• [Texto da página]:
Já os conhecemos há quase dois anos, já os vimos ao vivo, já escutámos o primeiro álbum. Mas agora eles regressam, com o primeiro trabalho de originais (à venda a partir de 27 de Abril) e foi este o pretexto para ir falar com João Paulo Daniel e João Branco Kyron (na foto, os dois primeiros a contar da esquerda). Quisemos saber tudo, desde o princípio, mergulhámos no universo dos Beautify Junkyards, viajámos no espaço e no tempo, e percebemos um pouco melhor por que são uma banda diferente no panorama nacional.
Altamont: Os Beautify Junkyards nasceram dos Hipnótica. Como foi esse processo de metamorfose?
João Branco Kyron (JBK) : Não foi nada planeado. Houve dois elementos dos Hipnótica que emigraram e nós a certa altura estávamos a repensar um bocado o que queríamos fazer sem eles cá, e resolvemos começar a fazer outras coisas, entre elas começar a tocar algumas versões de algumas músicas que tínhamos recolhido e de que gostávamos. E a partir daí começámos a gravar umas coisas, em vários locais, e a coisa foi tomando forma. E essas gravações depois foram dar origem a uma banda nova. A maioria da malta vem dos Hipnótica, temos dois elementos que entraram já na fase Beautify, o João Moreira e a Rita Vian.
Portanto não houve uma intenção deliberada de fazer outra banda.
João Paulo Daniel (JPD): Também se sentia que o que estávamos a pretender fazer, com Hipnótica ou com outro nome qualquer, já não cabia bem no universo que estava definido.
E este registo mais acústico folk foi-vos saindo naturalmente ou houve intenção de direccionar para aquele tipo de música?

• [Exercício 1]: Enumere todas as pessoas identificadas pelo nome na entrevista sobre os Beautify Junkyards.
• [Exercício 2]: Segundo a entrevista sobre os Beautify Junkyards, a partir de que data está à venda o primeiro trabalho de originais da banda?
• [Exercício 3]: Escreva a continuação da entrevista sobre os Beautify Junkyards, a seguir à última pergunta.
Estas linhas provêm de uma fonte diferente.

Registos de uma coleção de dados
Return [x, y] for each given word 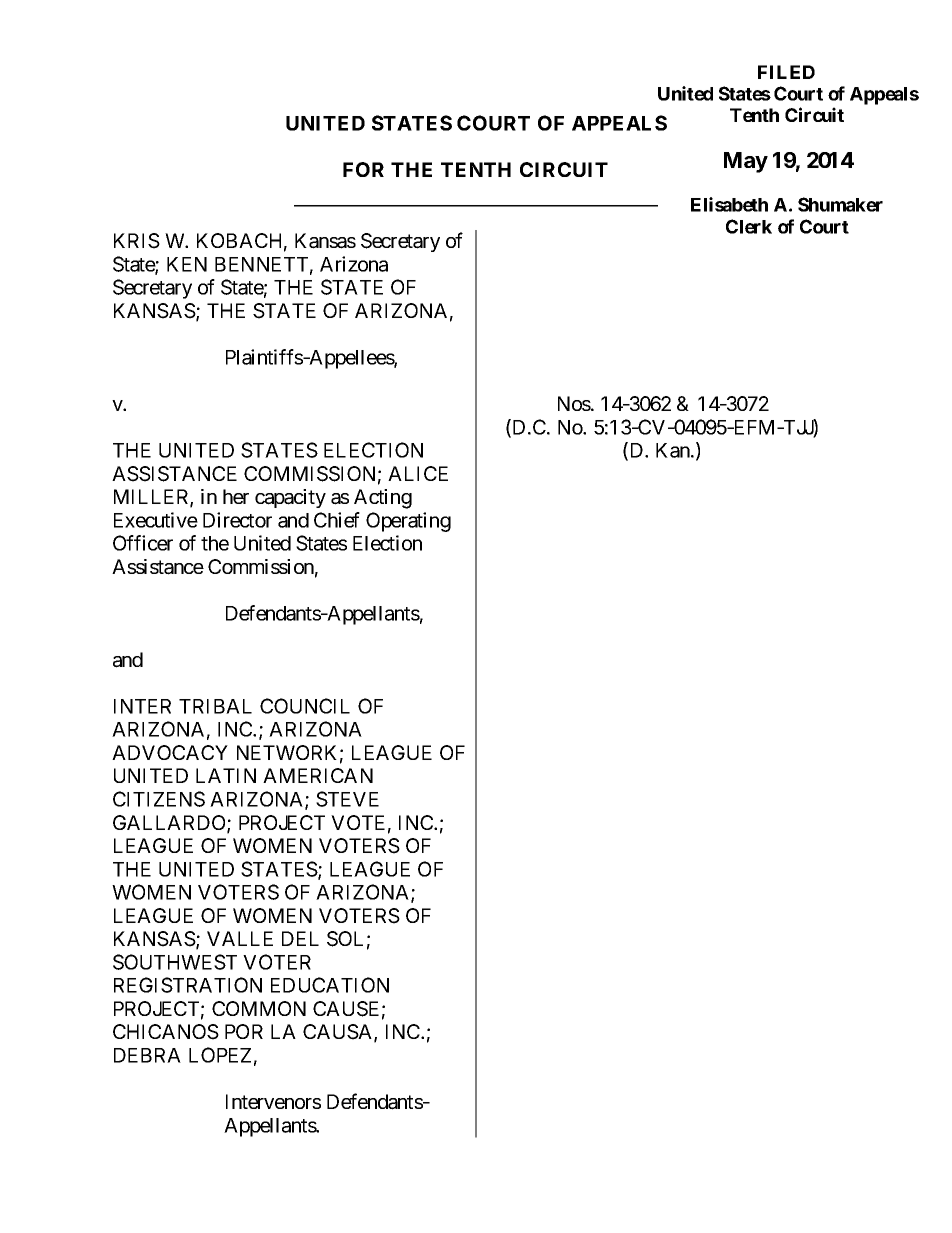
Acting [383, 499]
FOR [363, 169]
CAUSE [346, 1009]
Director [237, 520]
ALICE [418, 473]
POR [244, 1031]
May [746, 162]
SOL [345, 939]
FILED [786, 72]
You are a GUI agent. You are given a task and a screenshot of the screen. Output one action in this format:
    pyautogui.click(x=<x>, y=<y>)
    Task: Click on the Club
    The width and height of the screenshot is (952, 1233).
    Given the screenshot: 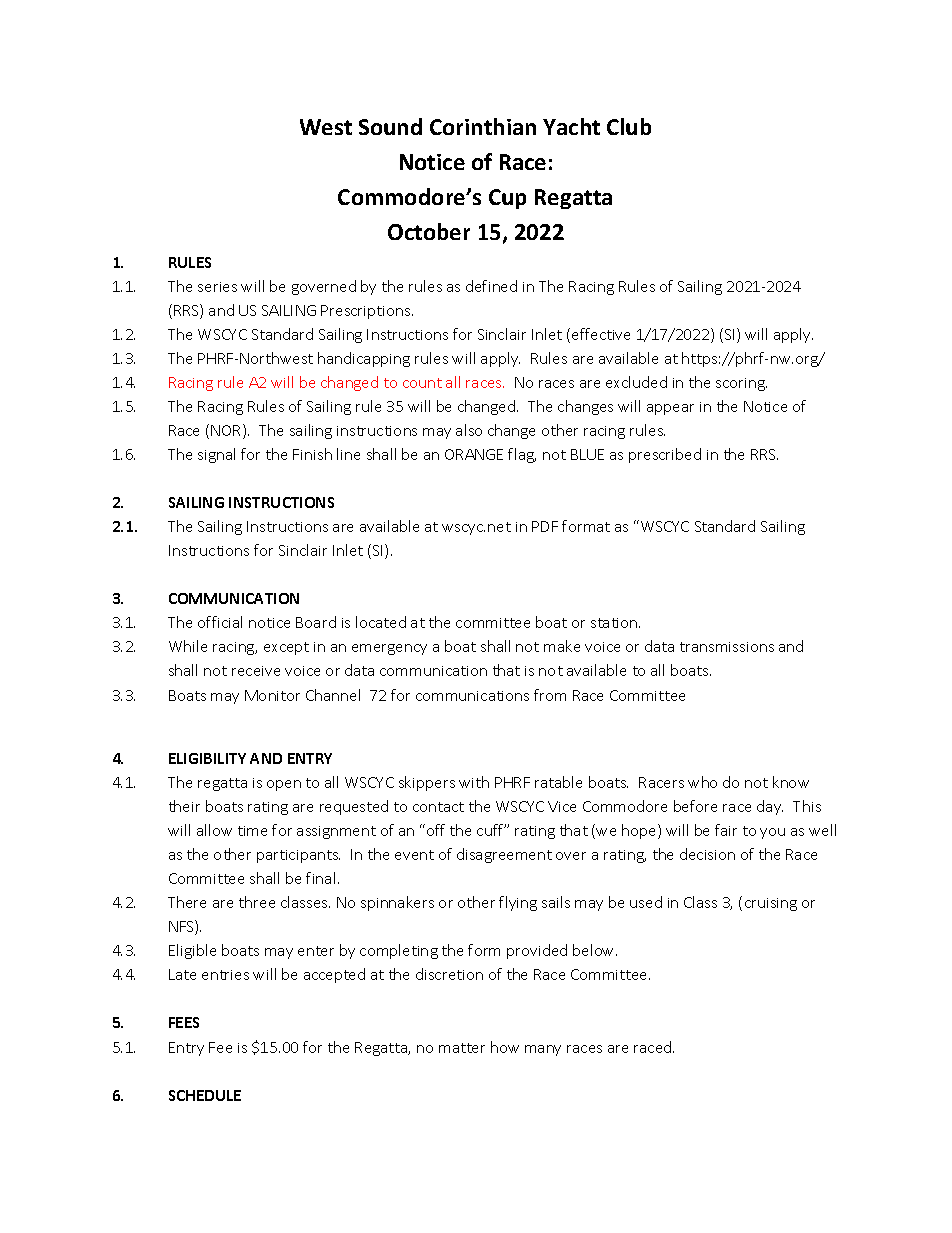 What is the action you would take?
    pyautogui.click(x=629, y=126)
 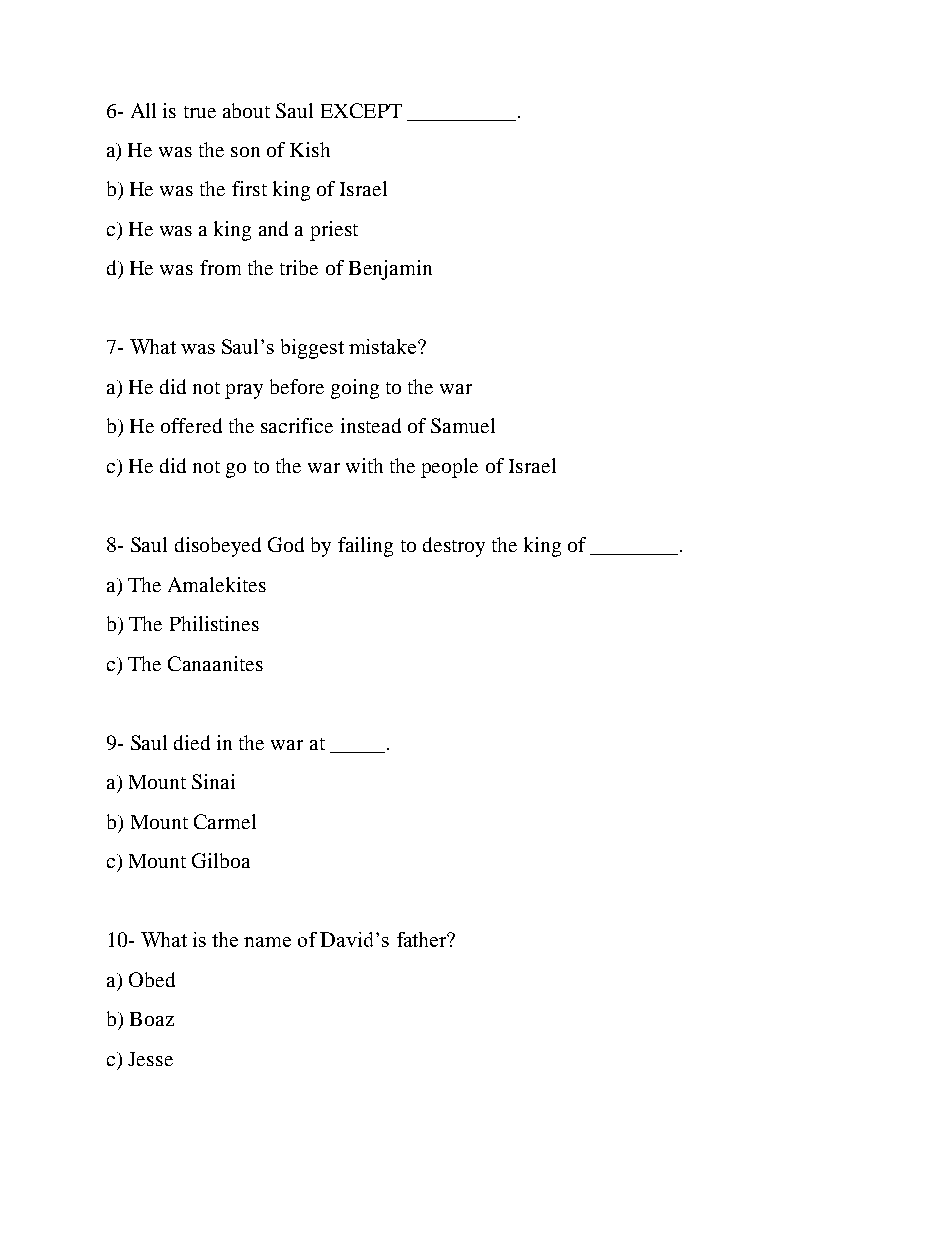 I want to click on God, so click(x=286, y=544).
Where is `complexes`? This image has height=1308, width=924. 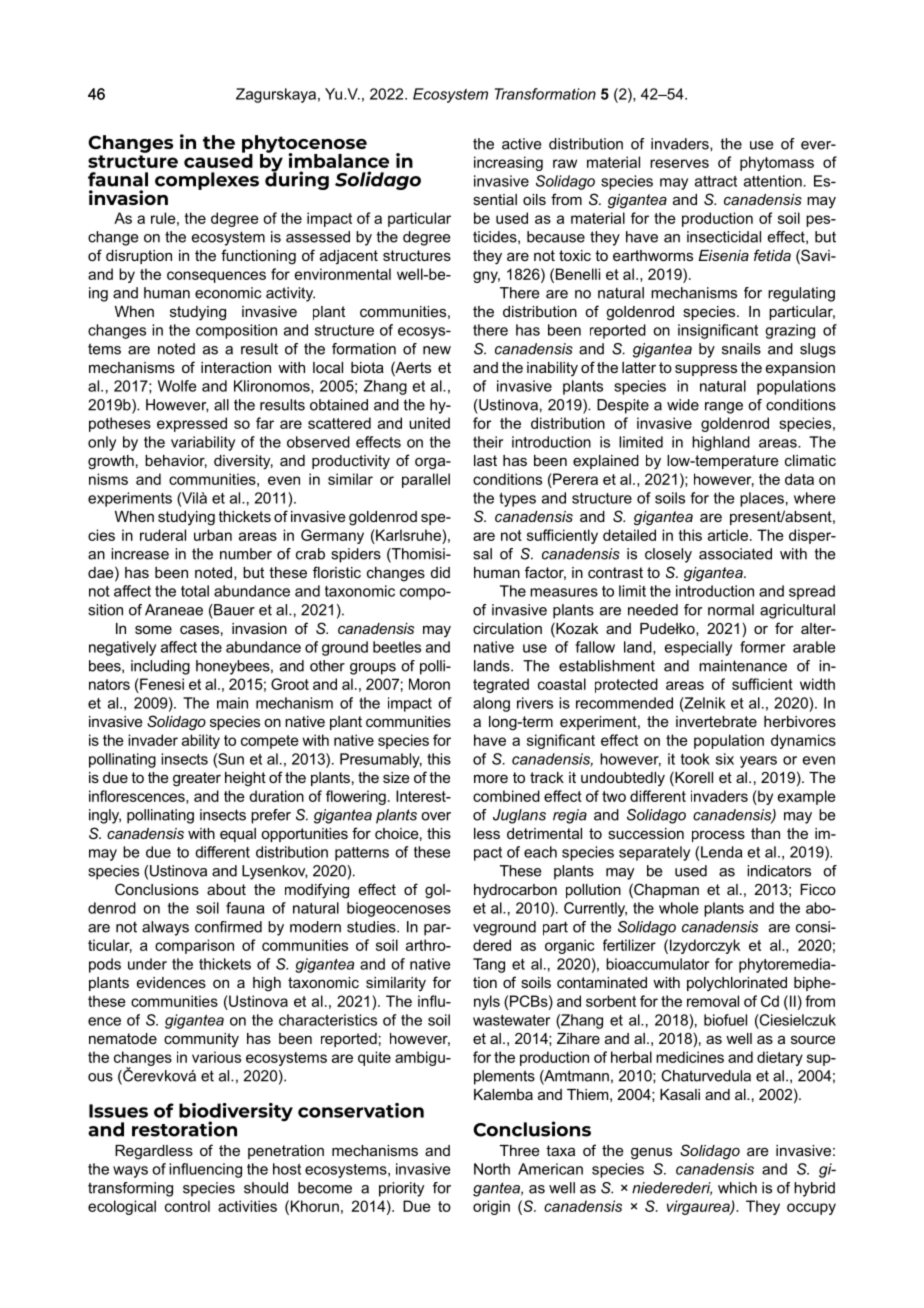 complexes is located at coordinates (207, 181).
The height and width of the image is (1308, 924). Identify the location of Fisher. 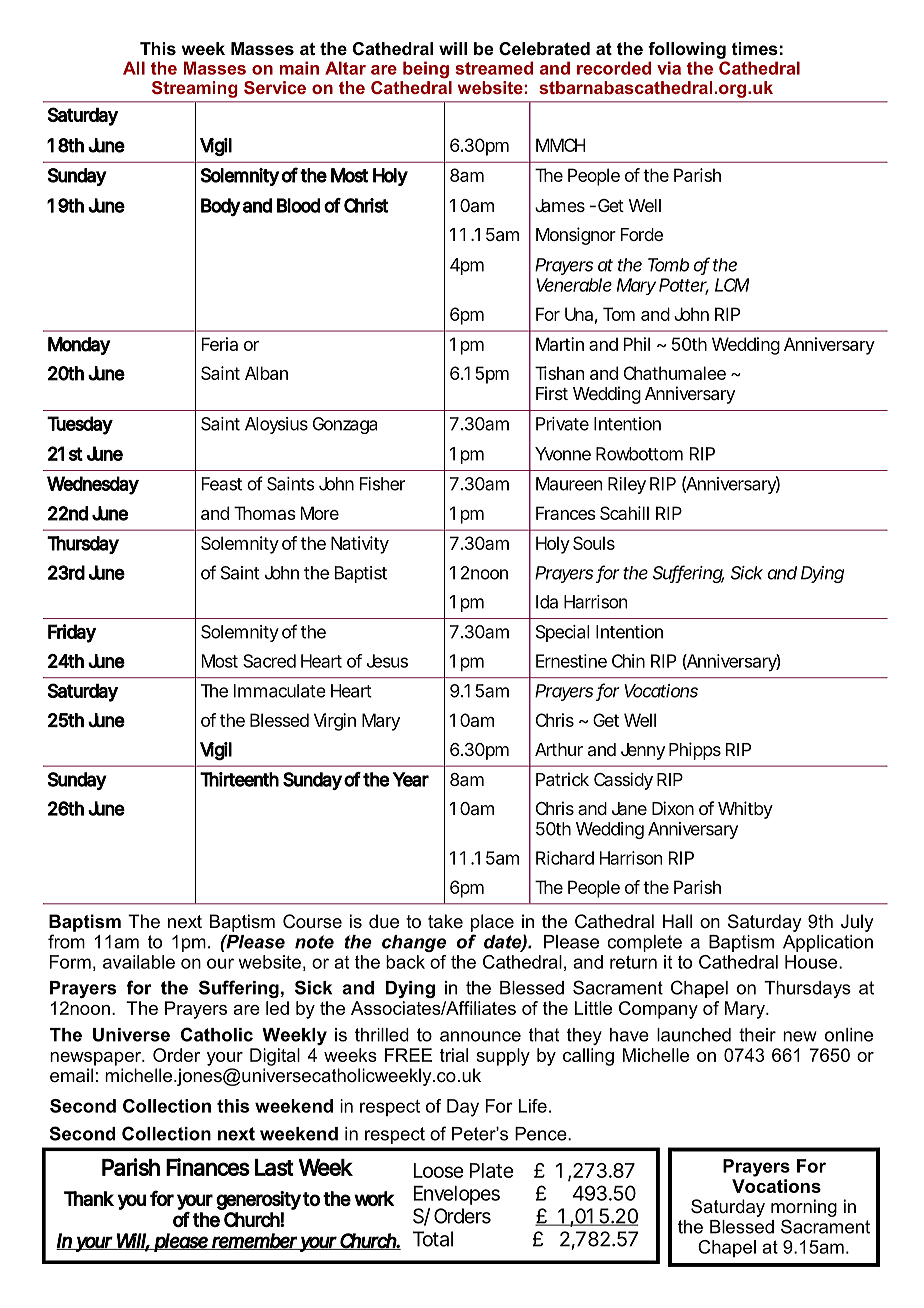
(382, 484).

• [Resposta escrita 1]: João Paulo Daniel, João Branco Kyron, João Moreira e Rita Vian.

• [Resposta escrita 2]: A partir de 27 de Abril.

• [Resposta escrita 3]:
JBK: Houve uma intenção de começarmos a gravar algumas versões, em espaços abertos, o que logo à partida também limitava muito o que podíamos usar. Tanto em termos de percussão como em termos melódicos tínhamos de usar instrumentos que fossem tocáveis e transportáveis e audíveis em vários sítios. E então começaram a sair numa abordagem mais despida, mais junto da essência dos originais, começámos a interessar-nos mesmo por isso, por resgatar esses timbres, os sons que não os nossos entrarem na gravação, e começamos a ficar entusiasmados com o resultado. Algumas músicas que nós gravámos, originalmente não eram músicas folk, como os Kraftwerk ou os Mutantes, mas que acabaram por entrar também nessa onda e nesse registo porque eram os meios que nós tínhamos. Estávamos também um bocado cansados de sobrecarregar, estruturas muito complexas, muitas camadas de teclados, harpa, guitarras. Acabou por ser um contraponto.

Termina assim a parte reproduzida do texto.